TLS (Transport Layer Security) encrypts network traffic between:

  • Users and the DSX-Connect API
  • Connectors and DSX-Connect
  • DSX-Connect and DSXA (when applicable)

TLS ensures:

  • Confidentiality (traffic cannot be read in transit)
  • Integrity (traffic cannot be modified in transit)
  • Server authenticity (clients know they are talking to the correct endpoint)

TLS protects data in transit.
It does not replace authentication.


Why TLS Matters🔗

Without TLS:

  • API tokens can be intercepted
  • Scan requests can be observed
  • File contents transmitted to DSXA could be exposed
  • Connectors could be impersonated via man-in-the-middle attacks

Even if DSX-HMAC authentication is enabled, traffic is still visible unless TLS is used.

For production environments, TLS should always be enabled.


What TLS Protects🔗

TLS protects:

  • API calls from UI or external clients
  • Connector registration traffic
  • Scan requests and result submission
  • File transfer from connectors to DSXA (if routed over HTTPS)

It does not:

  • Replace DSX-HMAC authentication
  • Replace authorization controls
  • Protect traffic once inside the container runtime

Where TLS Is Terminated🔗

TLS is typically terminated at one of three layers:

Most common in Kubernetes deployments.

Client → HTTPS → Ingress → HTTP → DSX-Connect

  • TLS certificates managed at the ingress layer
  • DSX-Connect runs internally over HTTP
  • Simplest operational model

2) Reverse Proxy (Docker or VM deployments)🔗

Client → HTTPS → NGINX / Traefik → HTTP → DSX-Connect

Common for Compose-based deployments.


3) Directly in DSX-Connect (Less Common)🔗

DSX-Connect may expose HTTPS directly if configured to do so.

This approach:

  • Requires certificate management inside the application
  • Is less flexible in clustered environments

Ingress termination is generally preferred.

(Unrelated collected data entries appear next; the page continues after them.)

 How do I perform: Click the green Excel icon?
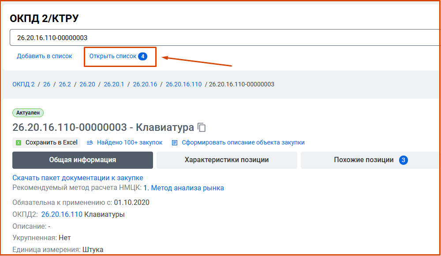[19, 143]
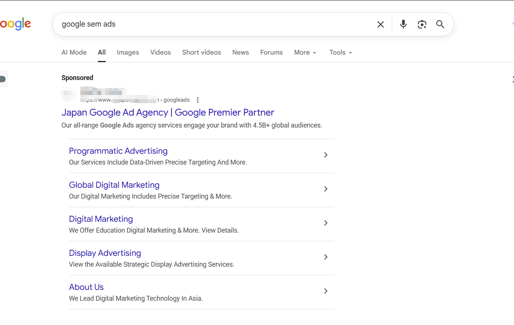The width and height of the screenshot is (514, 325).
Task: Click the advertiser favicon in the sponsored result
Action: (x=69, y=94)
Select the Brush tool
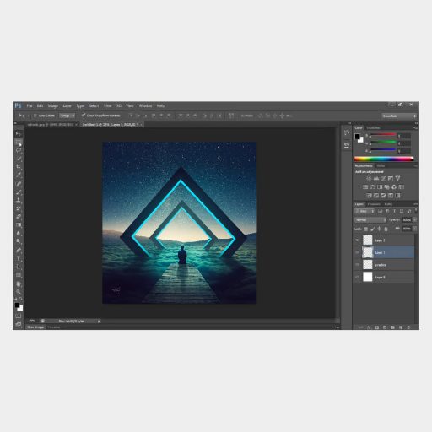The width and height of the screenshot is (432, 432). pos(19,192)
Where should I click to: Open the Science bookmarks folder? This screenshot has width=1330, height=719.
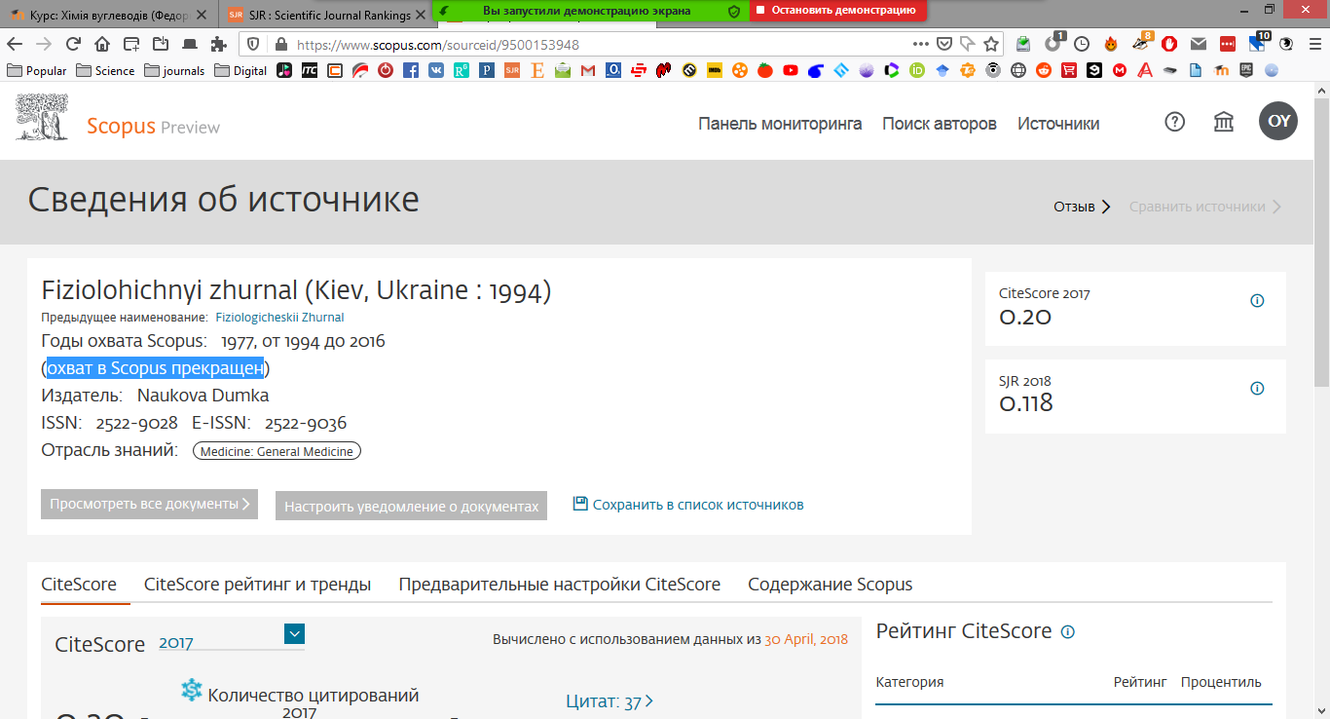pos(105,70)
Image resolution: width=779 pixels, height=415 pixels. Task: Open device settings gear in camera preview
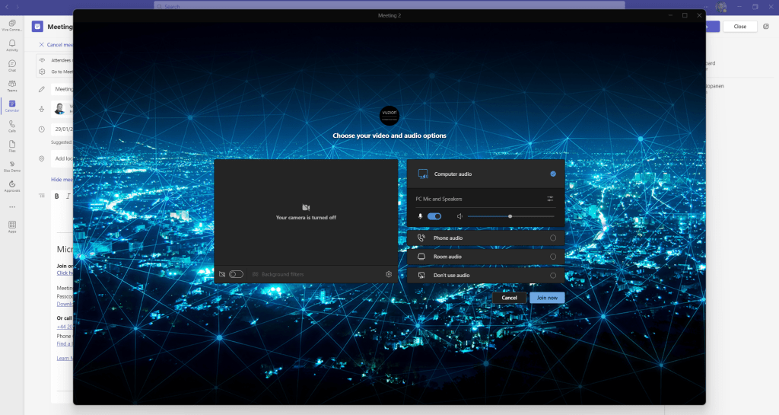(x=389, y=274)
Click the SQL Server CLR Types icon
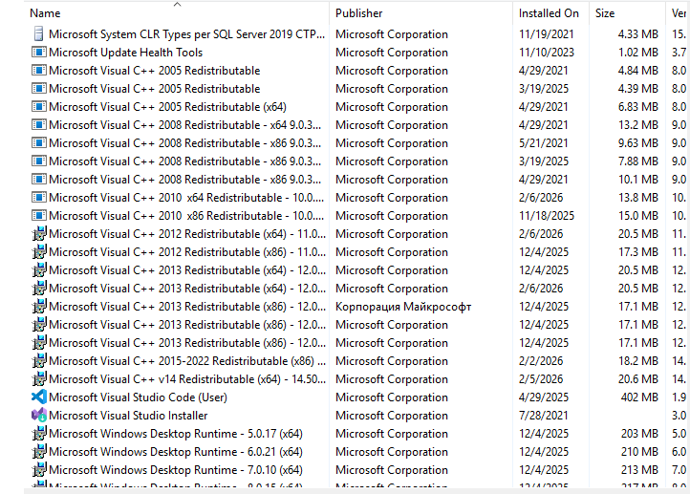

TLS and Authentication Work Together🔗

TLS and DSX-HMAC serve different purposes:

Feature Protects
TLS Encrypts traffic in transit
DSX-HMAC Verifies connector identity and message integrity

In production:

  • Enable TLS
  • Enable authentication
  • Restrict network exposure

Together, they provide transport security + identity assurance.


When to Enable TLS🔗

TLS should be enabled in:

  • Production environments
  • Shared clusters
  • Any deployment accessible beyond localhost
  • Any deployment across network boundaries

TLS may be skipped for:

  • Local development
  • Isolated Docker quickstarts

Summary🔗

TLS encrypts traffic.
Authentication verifies identity.

Production deployments should enable both.